[Data extracted from a collection]
"""
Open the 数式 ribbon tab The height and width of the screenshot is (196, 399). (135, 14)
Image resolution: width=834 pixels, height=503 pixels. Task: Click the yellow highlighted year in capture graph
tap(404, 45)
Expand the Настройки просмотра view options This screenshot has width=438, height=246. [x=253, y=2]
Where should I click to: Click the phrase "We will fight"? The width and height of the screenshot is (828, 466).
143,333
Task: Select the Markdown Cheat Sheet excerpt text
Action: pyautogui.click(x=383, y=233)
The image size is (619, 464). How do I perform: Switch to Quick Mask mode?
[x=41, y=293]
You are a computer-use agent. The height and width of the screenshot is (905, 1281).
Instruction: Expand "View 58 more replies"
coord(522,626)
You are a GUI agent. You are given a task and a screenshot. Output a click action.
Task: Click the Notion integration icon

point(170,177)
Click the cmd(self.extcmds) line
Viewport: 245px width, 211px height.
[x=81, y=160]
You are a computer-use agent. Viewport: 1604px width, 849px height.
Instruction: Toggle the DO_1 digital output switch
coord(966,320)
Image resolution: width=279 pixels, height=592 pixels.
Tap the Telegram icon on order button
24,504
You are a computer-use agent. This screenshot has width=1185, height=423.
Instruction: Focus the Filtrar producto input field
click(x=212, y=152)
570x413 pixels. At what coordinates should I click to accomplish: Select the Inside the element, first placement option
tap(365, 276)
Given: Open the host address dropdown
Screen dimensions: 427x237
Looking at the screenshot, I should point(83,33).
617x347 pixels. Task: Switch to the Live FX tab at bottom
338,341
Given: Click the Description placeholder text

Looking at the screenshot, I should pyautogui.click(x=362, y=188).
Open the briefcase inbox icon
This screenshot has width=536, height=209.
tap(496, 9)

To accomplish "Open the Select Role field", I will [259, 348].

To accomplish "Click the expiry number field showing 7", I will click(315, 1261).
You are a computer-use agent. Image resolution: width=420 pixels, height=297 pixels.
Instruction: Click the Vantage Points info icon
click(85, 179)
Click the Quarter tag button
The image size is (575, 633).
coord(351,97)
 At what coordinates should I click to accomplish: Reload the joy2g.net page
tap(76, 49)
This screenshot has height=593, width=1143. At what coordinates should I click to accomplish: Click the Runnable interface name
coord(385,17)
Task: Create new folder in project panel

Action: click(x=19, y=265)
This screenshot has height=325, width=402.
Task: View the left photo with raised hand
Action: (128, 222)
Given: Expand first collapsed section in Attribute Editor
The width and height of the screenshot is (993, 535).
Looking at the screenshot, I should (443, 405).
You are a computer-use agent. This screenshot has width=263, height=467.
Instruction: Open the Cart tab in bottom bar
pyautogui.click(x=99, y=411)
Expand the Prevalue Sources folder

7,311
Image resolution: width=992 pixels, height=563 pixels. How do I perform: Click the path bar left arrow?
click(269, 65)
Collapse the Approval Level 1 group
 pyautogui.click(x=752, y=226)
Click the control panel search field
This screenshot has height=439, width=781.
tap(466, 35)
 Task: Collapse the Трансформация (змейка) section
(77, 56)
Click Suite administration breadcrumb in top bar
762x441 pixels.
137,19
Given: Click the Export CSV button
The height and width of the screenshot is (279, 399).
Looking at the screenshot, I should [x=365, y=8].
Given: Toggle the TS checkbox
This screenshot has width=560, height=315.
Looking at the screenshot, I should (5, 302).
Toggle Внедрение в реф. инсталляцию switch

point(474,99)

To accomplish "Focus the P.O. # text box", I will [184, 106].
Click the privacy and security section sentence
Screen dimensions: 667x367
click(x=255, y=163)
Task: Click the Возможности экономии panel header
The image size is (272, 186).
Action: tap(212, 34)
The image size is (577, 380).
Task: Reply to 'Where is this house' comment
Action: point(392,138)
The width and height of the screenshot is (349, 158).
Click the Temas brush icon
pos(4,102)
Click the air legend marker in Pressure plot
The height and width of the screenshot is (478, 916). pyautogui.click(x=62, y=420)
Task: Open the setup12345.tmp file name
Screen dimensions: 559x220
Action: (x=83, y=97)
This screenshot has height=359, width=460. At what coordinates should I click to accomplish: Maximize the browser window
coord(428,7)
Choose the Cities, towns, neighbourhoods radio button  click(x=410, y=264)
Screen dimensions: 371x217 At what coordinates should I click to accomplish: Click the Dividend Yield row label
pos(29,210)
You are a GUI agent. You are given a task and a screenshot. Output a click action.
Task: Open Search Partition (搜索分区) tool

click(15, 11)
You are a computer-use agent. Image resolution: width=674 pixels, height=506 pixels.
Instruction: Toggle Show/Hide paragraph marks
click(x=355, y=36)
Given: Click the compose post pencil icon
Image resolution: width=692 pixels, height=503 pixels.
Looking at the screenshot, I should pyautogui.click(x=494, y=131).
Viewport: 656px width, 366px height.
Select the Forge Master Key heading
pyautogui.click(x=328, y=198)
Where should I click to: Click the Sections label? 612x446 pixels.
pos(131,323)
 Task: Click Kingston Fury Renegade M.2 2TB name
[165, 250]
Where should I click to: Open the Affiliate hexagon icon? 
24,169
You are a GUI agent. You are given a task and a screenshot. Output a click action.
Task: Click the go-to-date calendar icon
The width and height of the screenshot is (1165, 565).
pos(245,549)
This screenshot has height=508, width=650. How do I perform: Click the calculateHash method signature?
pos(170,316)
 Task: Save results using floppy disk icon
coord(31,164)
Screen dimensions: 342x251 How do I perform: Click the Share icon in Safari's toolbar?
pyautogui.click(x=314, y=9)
"""
Required action:
Retype the records above from the very first line down to the line with "You are a computer-use agent. The", keeping both of those lines. Include nothing beyond them.

The answer:
Open the 数式 ribbon tab The height and width of the screenshot is (196, 399). (135, 14)
Image resolution: width=834 pixels, height=503 pixels. Task: Click the yellow highlighted year in capture graph
tap(404, 45)
Expand the Настройки просмотра view options This screenshot has width=438, height=246. [x=253, y=2]
Where should I click to: Click the phrase "We will fight"? The width and height of the screenshot is (828, 466).
143,333
Task: Select the Markdown Cheat Sheet excerpt text
Action: pyautogui.click(x=383, y=233)
The image size is (619, 464). How do I perform: Switch to Quick Mask mode?
[x=41, y=293]
You are a computer-use agent. The height and width of the screenshot is (905, 1281).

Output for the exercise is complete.